**Work task:** Collect all lines below with the string "Sort".

**Provided records:**
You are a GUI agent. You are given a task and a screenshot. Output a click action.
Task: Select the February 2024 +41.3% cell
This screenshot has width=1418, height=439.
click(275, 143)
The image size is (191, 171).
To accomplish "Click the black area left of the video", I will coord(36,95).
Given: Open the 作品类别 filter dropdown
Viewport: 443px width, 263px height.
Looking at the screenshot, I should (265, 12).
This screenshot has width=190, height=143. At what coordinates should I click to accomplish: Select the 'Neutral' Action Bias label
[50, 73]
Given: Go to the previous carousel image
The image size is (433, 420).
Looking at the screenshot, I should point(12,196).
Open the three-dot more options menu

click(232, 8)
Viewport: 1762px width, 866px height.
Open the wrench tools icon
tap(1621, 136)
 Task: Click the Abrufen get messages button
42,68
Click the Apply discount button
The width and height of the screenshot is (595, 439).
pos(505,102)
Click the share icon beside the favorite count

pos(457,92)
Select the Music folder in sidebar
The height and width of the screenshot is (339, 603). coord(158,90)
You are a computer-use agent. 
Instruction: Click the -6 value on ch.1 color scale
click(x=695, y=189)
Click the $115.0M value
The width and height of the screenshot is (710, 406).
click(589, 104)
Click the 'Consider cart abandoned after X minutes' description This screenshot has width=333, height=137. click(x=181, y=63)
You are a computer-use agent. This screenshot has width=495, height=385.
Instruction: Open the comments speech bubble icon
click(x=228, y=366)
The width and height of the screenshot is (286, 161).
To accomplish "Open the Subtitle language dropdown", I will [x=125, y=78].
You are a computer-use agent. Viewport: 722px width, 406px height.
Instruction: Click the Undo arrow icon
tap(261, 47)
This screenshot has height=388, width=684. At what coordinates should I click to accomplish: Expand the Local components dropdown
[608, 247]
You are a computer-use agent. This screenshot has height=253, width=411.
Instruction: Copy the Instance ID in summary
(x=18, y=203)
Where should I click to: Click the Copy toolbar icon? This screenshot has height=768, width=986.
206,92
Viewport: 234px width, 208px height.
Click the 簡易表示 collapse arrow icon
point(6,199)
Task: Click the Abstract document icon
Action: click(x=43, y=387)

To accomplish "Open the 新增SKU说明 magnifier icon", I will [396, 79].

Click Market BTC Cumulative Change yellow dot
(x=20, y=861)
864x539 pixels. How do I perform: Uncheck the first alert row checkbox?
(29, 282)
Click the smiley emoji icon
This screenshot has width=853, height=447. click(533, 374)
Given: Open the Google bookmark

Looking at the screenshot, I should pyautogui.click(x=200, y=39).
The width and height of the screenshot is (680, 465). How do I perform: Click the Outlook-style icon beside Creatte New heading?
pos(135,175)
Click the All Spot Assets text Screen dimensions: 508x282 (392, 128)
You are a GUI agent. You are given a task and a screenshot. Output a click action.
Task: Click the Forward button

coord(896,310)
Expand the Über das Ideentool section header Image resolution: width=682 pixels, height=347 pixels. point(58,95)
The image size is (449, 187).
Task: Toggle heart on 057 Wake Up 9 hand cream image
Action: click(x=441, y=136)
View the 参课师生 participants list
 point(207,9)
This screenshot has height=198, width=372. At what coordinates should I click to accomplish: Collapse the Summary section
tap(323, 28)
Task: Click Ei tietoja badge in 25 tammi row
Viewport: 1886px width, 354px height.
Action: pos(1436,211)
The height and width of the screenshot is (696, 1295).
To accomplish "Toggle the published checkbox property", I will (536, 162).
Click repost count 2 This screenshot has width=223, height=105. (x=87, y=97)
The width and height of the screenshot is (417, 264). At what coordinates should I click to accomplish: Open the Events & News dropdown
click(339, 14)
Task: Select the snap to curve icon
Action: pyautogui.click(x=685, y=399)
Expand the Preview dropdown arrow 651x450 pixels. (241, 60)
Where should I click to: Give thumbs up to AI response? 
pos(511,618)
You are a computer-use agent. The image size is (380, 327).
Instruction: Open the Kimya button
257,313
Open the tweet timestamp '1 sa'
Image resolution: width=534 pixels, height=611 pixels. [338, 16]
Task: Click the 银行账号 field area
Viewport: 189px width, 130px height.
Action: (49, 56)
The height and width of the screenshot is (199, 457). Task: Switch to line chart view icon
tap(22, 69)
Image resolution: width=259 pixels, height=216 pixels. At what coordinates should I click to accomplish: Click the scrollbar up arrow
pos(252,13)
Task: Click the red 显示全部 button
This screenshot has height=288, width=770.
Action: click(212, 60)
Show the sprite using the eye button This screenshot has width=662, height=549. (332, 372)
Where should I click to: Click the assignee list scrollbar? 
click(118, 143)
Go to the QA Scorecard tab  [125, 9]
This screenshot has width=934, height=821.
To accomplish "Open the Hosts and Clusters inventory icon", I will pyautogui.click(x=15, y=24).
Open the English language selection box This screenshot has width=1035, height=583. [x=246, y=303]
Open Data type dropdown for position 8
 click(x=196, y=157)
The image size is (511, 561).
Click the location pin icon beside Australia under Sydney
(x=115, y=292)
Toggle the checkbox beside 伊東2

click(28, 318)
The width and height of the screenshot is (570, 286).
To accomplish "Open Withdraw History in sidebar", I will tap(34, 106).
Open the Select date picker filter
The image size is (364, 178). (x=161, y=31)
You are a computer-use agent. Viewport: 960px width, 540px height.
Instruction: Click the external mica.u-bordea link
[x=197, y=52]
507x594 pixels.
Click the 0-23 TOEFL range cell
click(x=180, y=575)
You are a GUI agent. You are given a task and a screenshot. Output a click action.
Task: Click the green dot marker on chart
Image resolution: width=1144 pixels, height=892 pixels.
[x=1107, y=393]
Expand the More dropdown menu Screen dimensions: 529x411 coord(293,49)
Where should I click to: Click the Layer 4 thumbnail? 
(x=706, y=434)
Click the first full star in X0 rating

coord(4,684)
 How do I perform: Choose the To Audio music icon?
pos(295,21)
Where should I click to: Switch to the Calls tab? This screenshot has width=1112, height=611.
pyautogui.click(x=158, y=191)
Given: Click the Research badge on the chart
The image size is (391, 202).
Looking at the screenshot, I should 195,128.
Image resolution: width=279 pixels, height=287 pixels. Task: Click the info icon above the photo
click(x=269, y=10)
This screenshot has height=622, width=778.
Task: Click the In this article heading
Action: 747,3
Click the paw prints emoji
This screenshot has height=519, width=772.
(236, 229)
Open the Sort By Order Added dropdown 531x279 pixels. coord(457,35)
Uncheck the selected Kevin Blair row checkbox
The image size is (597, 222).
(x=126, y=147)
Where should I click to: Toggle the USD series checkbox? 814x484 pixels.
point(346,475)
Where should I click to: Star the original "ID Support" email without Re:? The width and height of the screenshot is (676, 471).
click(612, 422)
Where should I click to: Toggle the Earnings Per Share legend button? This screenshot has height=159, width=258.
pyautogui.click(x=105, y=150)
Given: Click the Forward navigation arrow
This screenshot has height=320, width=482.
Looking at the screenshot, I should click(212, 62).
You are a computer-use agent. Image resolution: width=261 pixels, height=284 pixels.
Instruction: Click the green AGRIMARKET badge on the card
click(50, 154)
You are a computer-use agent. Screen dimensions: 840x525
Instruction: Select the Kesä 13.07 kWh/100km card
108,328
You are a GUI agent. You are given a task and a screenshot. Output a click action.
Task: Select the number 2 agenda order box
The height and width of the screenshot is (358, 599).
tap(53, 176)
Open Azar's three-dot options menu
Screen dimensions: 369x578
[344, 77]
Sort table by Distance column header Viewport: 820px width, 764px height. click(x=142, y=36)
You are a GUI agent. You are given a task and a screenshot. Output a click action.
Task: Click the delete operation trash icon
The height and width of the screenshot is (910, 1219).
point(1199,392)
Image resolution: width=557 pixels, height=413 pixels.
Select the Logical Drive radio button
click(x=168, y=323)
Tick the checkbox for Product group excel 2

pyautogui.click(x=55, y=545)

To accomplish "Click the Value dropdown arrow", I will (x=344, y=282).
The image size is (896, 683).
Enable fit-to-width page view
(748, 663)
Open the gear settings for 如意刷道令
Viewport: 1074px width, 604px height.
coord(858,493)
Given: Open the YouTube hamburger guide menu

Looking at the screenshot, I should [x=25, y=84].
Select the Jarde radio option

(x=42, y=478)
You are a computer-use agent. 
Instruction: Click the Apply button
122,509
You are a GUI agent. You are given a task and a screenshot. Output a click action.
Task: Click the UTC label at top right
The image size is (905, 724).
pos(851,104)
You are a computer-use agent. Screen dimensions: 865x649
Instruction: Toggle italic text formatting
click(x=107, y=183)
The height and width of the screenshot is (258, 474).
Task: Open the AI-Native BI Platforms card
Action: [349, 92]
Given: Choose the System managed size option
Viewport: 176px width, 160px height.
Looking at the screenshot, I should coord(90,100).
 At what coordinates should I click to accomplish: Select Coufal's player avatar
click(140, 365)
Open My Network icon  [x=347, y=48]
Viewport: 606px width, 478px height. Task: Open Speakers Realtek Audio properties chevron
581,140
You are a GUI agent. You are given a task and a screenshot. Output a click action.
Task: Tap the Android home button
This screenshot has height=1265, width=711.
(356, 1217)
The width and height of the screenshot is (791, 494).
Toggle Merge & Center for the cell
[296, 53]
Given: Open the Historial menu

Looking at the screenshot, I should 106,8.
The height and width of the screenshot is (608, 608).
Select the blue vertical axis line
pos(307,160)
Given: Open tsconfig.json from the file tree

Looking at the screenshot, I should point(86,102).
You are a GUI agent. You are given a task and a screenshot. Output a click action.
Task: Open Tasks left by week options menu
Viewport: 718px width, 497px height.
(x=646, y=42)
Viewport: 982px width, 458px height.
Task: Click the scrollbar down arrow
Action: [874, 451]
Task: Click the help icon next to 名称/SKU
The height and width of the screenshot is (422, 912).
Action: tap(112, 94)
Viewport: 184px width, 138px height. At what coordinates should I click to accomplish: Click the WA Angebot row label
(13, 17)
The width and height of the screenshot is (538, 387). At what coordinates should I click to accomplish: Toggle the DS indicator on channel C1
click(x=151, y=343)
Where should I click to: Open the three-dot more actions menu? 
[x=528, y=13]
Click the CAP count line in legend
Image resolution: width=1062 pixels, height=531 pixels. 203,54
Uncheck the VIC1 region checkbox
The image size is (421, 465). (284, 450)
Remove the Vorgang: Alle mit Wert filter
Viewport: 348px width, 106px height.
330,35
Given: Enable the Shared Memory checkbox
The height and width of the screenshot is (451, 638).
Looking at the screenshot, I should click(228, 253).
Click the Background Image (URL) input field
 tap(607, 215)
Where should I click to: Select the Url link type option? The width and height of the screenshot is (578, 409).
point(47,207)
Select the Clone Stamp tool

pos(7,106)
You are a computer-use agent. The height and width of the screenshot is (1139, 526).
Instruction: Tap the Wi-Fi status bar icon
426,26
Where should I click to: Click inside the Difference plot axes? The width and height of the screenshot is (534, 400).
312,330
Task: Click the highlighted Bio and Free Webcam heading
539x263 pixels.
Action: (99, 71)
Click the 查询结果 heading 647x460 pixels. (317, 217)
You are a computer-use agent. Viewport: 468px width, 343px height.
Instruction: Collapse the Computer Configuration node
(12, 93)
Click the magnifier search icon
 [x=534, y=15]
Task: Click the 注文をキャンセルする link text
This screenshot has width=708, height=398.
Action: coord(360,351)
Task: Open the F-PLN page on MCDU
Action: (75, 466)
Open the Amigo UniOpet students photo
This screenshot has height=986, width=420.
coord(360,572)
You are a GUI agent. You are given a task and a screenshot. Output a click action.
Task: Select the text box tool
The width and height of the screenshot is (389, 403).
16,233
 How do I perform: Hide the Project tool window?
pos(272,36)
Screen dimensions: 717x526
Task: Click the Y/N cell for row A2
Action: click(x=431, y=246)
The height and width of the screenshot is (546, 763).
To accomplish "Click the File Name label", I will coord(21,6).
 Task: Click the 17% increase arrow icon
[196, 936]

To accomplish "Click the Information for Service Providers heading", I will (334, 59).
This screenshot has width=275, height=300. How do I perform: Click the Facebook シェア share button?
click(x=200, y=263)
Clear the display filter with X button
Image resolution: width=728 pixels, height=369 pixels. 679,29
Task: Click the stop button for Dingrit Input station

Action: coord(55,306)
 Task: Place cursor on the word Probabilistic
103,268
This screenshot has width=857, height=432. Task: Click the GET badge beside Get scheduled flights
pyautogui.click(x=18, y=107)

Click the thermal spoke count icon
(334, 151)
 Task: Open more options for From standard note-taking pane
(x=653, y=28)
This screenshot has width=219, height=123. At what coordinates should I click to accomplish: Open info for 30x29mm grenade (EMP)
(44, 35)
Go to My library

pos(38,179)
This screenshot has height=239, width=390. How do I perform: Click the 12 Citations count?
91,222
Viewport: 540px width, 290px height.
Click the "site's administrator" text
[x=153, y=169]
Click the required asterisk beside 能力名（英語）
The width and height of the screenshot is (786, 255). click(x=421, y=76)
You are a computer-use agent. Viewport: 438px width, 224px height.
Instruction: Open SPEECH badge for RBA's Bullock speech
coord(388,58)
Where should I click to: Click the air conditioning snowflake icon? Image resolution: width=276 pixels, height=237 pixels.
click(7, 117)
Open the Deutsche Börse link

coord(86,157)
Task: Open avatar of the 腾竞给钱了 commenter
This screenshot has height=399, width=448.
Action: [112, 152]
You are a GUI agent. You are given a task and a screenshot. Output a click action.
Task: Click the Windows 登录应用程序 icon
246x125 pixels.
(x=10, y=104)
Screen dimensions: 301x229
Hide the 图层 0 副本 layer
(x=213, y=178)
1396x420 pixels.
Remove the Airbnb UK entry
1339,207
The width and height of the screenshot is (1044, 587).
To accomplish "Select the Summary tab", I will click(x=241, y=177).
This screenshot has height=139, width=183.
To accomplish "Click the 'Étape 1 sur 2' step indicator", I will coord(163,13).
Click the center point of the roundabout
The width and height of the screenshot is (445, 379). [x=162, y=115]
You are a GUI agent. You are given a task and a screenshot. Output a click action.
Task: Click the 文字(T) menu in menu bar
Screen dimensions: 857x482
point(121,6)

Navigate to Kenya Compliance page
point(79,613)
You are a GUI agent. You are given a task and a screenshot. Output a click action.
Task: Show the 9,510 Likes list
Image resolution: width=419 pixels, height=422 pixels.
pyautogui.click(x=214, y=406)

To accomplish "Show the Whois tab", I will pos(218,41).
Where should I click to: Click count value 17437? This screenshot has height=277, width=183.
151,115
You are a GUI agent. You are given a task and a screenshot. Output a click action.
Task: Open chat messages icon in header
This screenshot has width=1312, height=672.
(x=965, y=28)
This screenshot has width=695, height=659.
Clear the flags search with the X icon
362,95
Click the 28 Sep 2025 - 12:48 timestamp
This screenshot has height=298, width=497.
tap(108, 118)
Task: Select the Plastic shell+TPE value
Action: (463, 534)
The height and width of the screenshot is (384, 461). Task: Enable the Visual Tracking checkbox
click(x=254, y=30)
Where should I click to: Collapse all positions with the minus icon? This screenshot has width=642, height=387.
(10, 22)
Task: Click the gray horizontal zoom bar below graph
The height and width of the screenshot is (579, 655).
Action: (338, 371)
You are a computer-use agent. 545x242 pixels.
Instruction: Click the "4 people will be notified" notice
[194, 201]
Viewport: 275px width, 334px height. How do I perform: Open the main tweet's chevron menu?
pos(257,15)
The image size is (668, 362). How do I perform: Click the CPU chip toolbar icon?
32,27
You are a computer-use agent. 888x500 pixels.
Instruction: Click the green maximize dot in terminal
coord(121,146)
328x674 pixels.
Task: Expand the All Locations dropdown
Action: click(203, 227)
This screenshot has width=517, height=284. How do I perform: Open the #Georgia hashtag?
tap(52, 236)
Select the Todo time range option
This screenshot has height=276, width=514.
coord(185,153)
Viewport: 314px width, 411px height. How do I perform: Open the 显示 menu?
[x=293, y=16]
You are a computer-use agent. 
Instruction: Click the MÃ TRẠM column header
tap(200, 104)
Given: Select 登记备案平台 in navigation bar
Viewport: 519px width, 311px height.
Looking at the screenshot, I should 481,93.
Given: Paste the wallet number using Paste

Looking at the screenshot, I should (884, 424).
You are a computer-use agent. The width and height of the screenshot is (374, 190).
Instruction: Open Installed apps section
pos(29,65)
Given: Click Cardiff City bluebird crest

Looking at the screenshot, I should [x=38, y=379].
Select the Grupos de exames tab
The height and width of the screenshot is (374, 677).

**Result of this task:**
Open the Sort By Order Added dropdown 531x279 pixels. coord(457,35)
Sort table by Distance column header Viewport: 820px width, 764px height. click(x=142, y=36)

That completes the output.